TRY IT:
Each line from the one that contains "Trade Enquiries (392, 2252)" down to the last line of the material should be retyped exactly as it stands.

EXERCISE DATA:
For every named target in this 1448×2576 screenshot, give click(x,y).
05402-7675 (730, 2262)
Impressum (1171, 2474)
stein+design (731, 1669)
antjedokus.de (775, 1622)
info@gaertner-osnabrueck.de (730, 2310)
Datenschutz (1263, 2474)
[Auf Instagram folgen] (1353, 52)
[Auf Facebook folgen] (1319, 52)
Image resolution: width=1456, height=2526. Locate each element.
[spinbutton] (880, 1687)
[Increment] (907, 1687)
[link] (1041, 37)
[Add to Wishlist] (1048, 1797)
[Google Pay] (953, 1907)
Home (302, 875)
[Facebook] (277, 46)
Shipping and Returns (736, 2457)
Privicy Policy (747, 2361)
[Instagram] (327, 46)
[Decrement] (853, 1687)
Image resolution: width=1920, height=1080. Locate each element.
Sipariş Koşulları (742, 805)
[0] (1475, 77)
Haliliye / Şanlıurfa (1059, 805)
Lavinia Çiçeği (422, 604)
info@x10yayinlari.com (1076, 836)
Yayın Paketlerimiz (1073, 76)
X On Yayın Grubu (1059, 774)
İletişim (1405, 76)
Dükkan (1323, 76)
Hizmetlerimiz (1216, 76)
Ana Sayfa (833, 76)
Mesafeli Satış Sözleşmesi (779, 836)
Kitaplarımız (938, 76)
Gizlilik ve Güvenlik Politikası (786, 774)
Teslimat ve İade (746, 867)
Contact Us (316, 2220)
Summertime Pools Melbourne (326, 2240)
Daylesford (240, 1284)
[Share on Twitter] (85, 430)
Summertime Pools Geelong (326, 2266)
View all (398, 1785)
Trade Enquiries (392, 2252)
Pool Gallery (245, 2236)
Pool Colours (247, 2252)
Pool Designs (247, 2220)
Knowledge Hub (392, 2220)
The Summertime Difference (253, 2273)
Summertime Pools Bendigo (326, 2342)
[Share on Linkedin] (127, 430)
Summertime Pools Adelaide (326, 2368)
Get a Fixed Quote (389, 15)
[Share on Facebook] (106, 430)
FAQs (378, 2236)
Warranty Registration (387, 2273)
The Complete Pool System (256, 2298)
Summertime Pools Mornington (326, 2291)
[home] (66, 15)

ANSWER SPACE:
Trade Enquiries (392, 2252)
Pool Gallery (245, 2236)
Pool Colours (247, 2252)
Pool Designs (247, 2220)
Knowledge Hub (392, 2220)
The Summertime Difference (253, 2273)
Summertime Pools Bendigo (326, 2342)
[Share on Linkedin] (127, 430)
Summertime Pools Adelaide (326, 2368)
Get a Fixed Quote (389, 15)
[Share on Facebook] (106, 430)
FAQs (378, 2236)
Warranty Registration (387, 2273)
The Complete Pool System (256, 2298)
Summertime Pools Mornington (326, 2291)
[home] (66, 15)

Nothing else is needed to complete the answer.